Cost Cap – needs to include all capital costs except 1) the cost of system upgrades identified through the interconnection process; 2) cost of financing during construction period; 3) unforeseeable environmental remediation and mitigation costs (Note 1); and 4) real-estate costs for existing rights of way which will not be owned by the developer (can be excluded or included by developers).
Note 1: Costs relating to environmental remediation and environmental mitigation that are not anticipated by the Developer or are otherwise indeterminable based upon information reasonably available to the Developer at the time of submission, including any environmental remediation or mitigation costs that cannot be estimated by the Developer without performing an environmental site assessment or investigation . . . . Costs attributable to environmental investigation, remediation, and mitigation that exceed the amount estimated in the Developer’s bid based on, among other things, changes in the extent of known contamination will be considered “unforeseeable environmental remediation and environmental mitigation costs.”

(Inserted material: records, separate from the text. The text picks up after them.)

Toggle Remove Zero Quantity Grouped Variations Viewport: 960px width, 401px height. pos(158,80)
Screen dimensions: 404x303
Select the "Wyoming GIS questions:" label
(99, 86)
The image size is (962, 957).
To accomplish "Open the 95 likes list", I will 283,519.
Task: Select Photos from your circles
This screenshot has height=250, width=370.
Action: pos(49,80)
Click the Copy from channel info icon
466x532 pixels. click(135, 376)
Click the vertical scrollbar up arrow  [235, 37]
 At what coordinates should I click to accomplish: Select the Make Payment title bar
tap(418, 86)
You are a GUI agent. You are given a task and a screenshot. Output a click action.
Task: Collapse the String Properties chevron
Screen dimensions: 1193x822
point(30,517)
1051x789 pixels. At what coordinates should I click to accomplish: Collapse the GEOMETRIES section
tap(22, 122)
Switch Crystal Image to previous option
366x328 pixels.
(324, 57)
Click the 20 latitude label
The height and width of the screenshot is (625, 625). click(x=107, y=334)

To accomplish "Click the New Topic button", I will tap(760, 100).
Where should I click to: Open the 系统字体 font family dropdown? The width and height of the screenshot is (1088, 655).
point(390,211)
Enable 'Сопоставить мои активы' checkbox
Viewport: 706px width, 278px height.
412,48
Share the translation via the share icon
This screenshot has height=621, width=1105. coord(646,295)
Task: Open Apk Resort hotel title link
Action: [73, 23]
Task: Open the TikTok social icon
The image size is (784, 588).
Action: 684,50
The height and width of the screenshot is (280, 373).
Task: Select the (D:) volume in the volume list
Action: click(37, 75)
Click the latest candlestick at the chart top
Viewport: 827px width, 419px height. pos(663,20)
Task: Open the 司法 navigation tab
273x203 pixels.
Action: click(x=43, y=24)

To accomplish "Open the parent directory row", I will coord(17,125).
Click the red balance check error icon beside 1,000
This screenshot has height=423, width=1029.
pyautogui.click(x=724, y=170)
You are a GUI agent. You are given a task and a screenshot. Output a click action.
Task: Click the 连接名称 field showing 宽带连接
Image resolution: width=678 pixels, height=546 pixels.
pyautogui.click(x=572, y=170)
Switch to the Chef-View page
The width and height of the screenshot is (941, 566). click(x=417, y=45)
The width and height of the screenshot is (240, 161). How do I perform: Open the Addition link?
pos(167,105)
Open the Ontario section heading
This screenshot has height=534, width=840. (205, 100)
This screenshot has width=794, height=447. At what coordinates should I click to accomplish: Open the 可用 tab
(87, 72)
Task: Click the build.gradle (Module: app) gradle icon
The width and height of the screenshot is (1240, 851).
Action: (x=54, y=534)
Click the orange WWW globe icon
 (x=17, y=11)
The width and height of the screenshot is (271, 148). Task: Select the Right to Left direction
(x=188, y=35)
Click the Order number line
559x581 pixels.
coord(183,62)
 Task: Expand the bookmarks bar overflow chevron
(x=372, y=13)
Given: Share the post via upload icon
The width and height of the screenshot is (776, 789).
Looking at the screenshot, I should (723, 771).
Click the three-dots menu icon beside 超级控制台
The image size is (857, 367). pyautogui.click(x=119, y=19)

Developers can propose hard cost caps or soft cost caps. Hard cost caps contain an amount over which the developer cannot recover costs from customers. Soft cost caps contain an amount over which the developer will recover less than or equal to 80% of the costs from customers.
NYISO will evaluate developers capital cost containment commitments qualitatively and quantitatively, as with other evaluation metrics.
NYISO proposes to require the Developer of a selected transmission project to file with FERC any Cost Cap that it proposed as part of the rate for its project. It will amend the pro forma Development Agreement between the NYISO and Developer to include the Cost Cap proposed by the Developer of a selected project.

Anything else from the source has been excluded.